Embrace your mind

Happy second day of the new year,

How is everyone doing on this amazing Thursday morning? Well I hope. Everything is good here. Couldn’t sleep so I was up at 4:44 am. I wonder if that’s a sign? Guess I’ll have to be on the watch today and see what good comes my way.

How many of you are back to work today? John has to work today. Bummer, I’ve enjoyed our time together the last few days. He’s ready to rock and roll though. Thankfully he was off the last week and a half. I think he enjoyed just being home.

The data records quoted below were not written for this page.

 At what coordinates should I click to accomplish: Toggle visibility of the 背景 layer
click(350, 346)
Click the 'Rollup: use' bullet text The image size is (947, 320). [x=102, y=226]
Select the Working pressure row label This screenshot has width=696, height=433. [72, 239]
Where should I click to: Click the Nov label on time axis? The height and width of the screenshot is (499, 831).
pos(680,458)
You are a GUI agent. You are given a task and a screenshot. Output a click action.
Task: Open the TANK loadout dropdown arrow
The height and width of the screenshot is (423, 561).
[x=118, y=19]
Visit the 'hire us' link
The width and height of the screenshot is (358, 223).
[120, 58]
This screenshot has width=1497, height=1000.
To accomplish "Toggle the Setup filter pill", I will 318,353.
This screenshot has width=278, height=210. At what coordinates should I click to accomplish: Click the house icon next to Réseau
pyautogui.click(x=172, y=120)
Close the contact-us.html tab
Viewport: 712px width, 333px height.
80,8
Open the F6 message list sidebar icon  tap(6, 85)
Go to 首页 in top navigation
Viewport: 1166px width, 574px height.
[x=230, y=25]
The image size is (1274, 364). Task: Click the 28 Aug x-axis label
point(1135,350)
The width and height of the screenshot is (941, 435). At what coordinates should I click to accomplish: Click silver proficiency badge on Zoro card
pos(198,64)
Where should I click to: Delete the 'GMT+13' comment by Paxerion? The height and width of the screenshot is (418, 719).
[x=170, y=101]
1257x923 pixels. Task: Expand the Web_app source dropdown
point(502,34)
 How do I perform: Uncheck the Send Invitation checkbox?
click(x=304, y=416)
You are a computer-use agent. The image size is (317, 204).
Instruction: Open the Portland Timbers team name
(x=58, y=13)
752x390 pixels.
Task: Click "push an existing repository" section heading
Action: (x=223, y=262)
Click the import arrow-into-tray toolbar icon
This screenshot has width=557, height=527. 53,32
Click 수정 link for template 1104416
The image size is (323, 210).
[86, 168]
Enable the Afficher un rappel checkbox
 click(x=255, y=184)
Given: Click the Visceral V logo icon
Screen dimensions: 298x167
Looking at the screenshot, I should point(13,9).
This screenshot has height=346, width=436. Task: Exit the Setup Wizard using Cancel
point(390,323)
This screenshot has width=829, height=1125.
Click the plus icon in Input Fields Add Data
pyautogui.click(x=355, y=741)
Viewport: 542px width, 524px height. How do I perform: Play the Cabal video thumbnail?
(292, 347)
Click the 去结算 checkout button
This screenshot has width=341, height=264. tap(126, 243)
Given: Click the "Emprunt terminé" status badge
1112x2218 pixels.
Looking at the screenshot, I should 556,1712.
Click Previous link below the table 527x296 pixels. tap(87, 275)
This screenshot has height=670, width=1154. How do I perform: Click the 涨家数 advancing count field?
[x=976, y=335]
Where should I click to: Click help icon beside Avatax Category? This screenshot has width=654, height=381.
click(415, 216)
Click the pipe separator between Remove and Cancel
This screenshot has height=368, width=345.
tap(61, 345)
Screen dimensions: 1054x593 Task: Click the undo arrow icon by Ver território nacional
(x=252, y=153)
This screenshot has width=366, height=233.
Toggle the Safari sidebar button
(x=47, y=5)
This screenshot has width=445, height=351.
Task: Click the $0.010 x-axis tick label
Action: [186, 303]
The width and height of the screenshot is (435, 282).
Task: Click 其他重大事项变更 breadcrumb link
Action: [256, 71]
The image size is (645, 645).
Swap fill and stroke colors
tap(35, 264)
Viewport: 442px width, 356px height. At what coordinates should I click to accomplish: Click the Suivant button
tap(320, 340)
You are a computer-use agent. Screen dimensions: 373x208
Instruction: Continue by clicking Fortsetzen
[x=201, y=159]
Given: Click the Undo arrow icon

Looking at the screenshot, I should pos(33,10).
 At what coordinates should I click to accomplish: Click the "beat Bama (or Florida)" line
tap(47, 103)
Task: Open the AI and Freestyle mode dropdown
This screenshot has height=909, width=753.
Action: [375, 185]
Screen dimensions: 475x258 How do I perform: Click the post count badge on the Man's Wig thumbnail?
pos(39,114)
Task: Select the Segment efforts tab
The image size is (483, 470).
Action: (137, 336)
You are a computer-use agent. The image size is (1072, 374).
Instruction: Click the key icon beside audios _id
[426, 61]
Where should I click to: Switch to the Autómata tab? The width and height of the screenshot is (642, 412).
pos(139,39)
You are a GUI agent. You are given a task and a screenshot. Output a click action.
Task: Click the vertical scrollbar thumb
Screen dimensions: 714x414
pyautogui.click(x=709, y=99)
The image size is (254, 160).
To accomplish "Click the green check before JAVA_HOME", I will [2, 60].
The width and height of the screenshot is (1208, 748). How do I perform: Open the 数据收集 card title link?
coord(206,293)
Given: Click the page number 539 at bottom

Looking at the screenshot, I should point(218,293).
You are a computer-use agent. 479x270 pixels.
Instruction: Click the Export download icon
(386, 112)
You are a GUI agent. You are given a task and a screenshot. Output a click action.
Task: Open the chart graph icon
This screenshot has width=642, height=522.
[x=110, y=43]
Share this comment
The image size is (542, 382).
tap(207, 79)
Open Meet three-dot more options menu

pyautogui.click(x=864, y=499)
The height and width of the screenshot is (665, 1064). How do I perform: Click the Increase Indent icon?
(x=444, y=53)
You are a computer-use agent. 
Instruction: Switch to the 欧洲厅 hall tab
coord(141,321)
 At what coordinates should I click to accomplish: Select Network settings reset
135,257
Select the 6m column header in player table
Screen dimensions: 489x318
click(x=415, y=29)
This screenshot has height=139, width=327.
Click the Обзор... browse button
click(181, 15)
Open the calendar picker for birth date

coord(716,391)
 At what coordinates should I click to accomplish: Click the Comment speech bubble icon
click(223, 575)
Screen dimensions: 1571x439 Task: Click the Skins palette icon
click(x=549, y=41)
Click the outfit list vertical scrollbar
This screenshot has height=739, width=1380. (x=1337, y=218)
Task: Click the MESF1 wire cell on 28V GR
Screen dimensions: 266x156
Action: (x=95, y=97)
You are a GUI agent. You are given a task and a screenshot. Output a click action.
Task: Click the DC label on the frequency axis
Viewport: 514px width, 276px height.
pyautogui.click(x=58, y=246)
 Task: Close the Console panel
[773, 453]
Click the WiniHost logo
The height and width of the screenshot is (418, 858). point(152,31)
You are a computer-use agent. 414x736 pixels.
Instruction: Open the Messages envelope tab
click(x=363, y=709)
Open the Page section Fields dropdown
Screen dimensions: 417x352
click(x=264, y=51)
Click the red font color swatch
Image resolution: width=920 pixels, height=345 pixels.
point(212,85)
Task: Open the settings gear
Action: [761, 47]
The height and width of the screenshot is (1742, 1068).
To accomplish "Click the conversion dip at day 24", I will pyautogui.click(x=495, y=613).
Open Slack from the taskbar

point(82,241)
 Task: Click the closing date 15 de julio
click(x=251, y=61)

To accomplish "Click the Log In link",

We didn’t go anywhere in particular other then to Julian to his parents cabin for Christmas Day, otherwise, we were home.

I had a lumbar puncture last Friday which kept me down for about 5 days. I still feel groggy and slow, but I’m pushing through it and hopefully this afternoon I’ll be able to take down the Christmas decorations out front. I’ll be leaving the indoor decorations up for a few more days. I’m just not ready for Christmas to be over.

I’m hoping my body doesn’t give me any issues or slow me down even more. I have another endoscopy scheduled bright and early this coming Tuesday. Two procedures less then two weeks apart, fingers crossed I’ll bounce back. I’ll keep you posted.

With it being the beginning of the new year I thought I’d launch right into some meatier topics. With that being said, I wanted to talk a little about mind control. This topic hits close to home since I am a survivor of this type of behavior. I come from a very high controlling religion/cult.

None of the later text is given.